Your understanding (protecting users from malware) is right.
Basic protection from attackers should be done by simple approach “block everything incoming from WAN unless it is established or related”. If you follow this idea, no blacklist for incoming threats is needed.
Sometime, you will need to whitelist incoming connections (for example SNMP monitoring, site-to-site VPN etc..). That will create bit of security risk but nothing serious as only authorized (whitelisted) addresses can reach it.
Sometime, you will need to open specific port to any address (for example roadwarrior VPN when client can connect from literary any IP).
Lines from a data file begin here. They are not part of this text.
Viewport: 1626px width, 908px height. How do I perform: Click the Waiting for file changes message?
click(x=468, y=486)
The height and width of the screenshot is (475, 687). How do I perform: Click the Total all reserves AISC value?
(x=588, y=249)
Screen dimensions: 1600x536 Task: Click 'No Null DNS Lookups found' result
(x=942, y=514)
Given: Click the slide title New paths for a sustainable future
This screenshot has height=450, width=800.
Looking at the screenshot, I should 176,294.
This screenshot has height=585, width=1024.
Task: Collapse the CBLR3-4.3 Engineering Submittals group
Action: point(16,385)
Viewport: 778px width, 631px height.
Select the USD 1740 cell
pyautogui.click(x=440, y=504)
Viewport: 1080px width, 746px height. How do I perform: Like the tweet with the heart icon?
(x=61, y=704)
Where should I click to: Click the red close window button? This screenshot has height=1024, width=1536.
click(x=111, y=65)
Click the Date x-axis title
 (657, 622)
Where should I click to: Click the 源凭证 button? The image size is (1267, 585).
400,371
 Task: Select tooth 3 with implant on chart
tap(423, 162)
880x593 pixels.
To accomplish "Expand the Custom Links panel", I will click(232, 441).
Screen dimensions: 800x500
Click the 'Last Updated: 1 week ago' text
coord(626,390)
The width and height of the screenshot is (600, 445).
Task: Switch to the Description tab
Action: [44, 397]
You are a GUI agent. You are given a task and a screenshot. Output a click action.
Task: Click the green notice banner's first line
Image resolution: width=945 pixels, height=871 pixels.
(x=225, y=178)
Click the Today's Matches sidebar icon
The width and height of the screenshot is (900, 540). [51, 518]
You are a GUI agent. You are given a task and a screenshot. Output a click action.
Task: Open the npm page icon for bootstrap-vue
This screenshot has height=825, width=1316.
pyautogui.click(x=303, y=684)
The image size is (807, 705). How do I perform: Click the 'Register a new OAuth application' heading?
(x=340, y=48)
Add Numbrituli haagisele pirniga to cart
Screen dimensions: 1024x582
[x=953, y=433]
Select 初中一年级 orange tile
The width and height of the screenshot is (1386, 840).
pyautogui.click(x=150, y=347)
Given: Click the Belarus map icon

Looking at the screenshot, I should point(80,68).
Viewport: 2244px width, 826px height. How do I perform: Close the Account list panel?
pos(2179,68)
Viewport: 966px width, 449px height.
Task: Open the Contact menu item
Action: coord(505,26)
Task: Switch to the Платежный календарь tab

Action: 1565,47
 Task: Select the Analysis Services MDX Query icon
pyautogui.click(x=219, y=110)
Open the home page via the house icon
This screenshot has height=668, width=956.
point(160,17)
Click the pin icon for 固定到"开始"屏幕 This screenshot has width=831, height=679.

In that case, security risk is increased because any IP can reach your service and conduct malicious behavior (for example brute force password guessing). In such case, blacklisting incoming connections from known IP addresses may be useful.
However main reason of blacklists is to protect “established or related” traffic initiated from within your network. For example when there is phishing link in email or when there is crypto-miner injected into innocent website. All these pages are requested by user (therefore allowed by usual firewall) but user cannot know they contain malicious code. That is where blacklists really step in and attempt to protect your users.
Due to that, you can’t consider blacklist as alternative to whitelists (which are useful only for incoming connections). It has different purpose and even with thousands of blocked IP’s blacklist will not have significant impact on your CPU.
Personally, I believe proper IDS/IPS and/or antivirus will do better job because these should block traffic based on specific patterns, not just based on IP addresses.